Puede ocurrir también que el agente no tenga una obligación moral sino una obligación impuesta por alguien con poder institucional sobre él. Por ejemplo, un ladrón puede obligar a un agente a que le entregue su dinero. El agente, que reconoce que el ladrón tiene poder

sobre él, cooperará y realizará la acción. No obstante, es una acción que no hubiera realizado si no hubiera sido obligado a hacerlo. Supongamos además el caso de una empresa en la cual el jefe obliga a sus empleados a realizar una dinámica de integración a través de un juego que implica baile, canto y mímica. Los empleados que tengan un estilo tímido seguramente no considerarían este medio, que resulta incoherente con su estilo, si quisieran conocer más a sus compañeros. No obstante, probablemente se muestren dispuestos a cooperar en virtud de la presión que ejerce sobre ellos el agente con poder institucional.

En síntesis, la premisa agentiva explica todas las acciones institucionales en la medida en que es un filtro prima facie del agente. Esto no implica, algo que conviene enfatizar, que posteriormente el agente no pueda realizar algo que no vaya con su estilo, pues las circunstancias pueden obligarlo a hacerlo. Es importante aclarar en este sentido que la premisa agentiva es una condición necesaria pero no suficiente en la estructura del razonamiento práctico. Esto quiere decir que, aunque es un filtro para las demás premisas, no es la única razón que justifica la acción. Habitualmente la premisa agentiva va acompañada de la premisa axiológica, de la teleológica, de la instrumental y de la circunstancial. También cabe aclarar que el hecho de que sea un filtro no impide que pueda ser usada como premisa. En general, las premisas agentivas no se dan como argumentos debido a que se suponen como obvias por el agente. No obstante, ante la pregunta por sus razones para actuar, el agente puede apelar a su estilo como una forma de justificar sus acciones institucionales.
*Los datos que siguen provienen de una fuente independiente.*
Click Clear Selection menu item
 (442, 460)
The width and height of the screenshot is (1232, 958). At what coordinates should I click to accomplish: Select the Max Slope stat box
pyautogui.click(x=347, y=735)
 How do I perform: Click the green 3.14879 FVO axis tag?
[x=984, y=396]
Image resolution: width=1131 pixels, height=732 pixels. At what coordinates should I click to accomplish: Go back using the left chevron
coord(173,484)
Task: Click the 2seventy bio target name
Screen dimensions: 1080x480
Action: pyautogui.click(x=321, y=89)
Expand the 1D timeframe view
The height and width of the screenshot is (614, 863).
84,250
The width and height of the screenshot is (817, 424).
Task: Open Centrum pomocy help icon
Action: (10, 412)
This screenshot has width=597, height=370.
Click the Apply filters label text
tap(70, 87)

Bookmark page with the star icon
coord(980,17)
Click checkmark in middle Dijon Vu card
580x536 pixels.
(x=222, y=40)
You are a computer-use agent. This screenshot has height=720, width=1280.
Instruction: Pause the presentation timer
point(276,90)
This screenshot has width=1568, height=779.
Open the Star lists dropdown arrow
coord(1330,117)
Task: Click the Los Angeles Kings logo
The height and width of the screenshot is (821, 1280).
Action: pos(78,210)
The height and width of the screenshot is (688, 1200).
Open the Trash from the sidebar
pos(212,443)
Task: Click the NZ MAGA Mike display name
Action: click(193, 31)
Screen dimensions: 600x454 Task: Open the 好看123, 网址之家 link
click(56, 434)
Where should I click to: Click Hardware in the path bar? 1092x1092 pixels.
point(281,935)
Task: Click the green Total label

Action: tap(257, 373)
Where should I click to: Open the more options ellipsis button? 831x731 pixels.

Pensemos en un padre de familia que tiene una hija adolescente a la cual impide salir un viernes en la noche. Ante el cuestionamiento de su hija, su padre responde que la ciudad es peligrosa (premisa circunstancial). Además, apela a que la vida es el valor más importante

(premisa axiológica) y a que una manera de preservar la vida (premisa teleológica) es quedándose en la casa (premisa instrumental). Su hija podría preguntarle por qué le da tanta importancia a eso y no a otros aspectos, como la sociabilidad o la diversión. Ante esto, su padre podría afirmar que esto se debe a que es un padre protector (premisa agentiva).